#### [ASSIGNED TASK]
In your copy, leave out the pictures and output only the lines from the one holding "This screenshot has" through the end of the data below, exactly.

#### [SUPPLIED MATERIAL]
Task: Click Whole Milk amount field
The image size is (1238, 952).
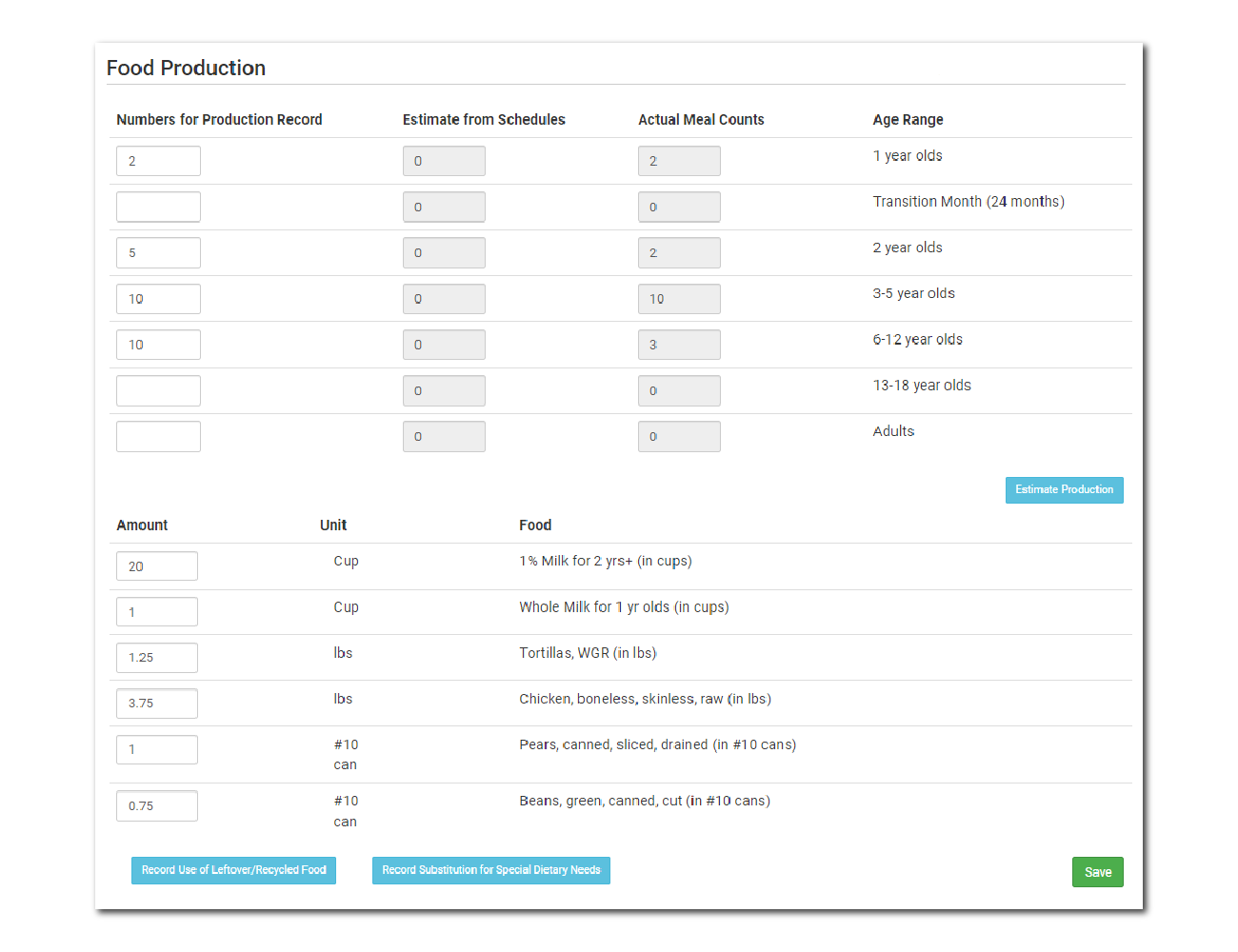Action: tap(157, 612)
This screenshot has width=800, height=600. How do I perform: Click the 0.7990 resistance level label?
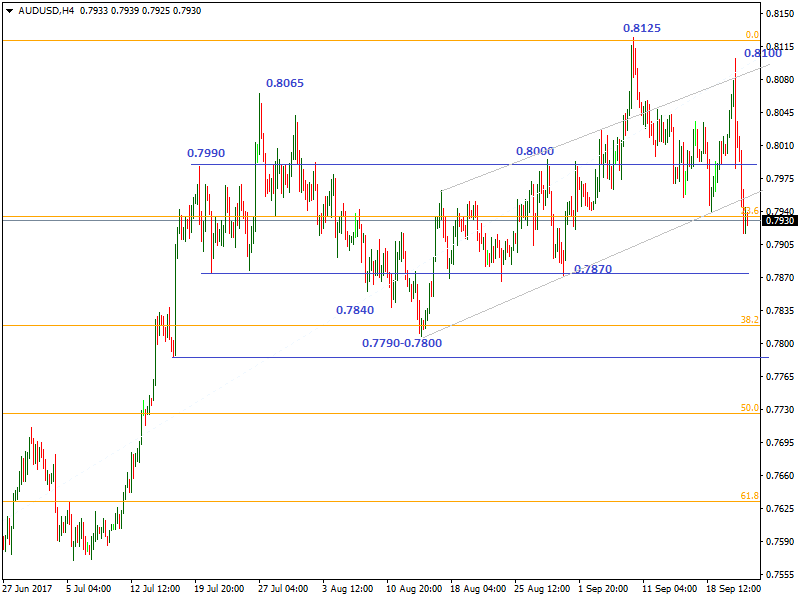click(x=206, y=153)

#### [RESULT OF THIS TASK]
This screenshot has width=800, height=600. How do I perform: Click the 0.7990 resistance level label?
click(x=206, y=153)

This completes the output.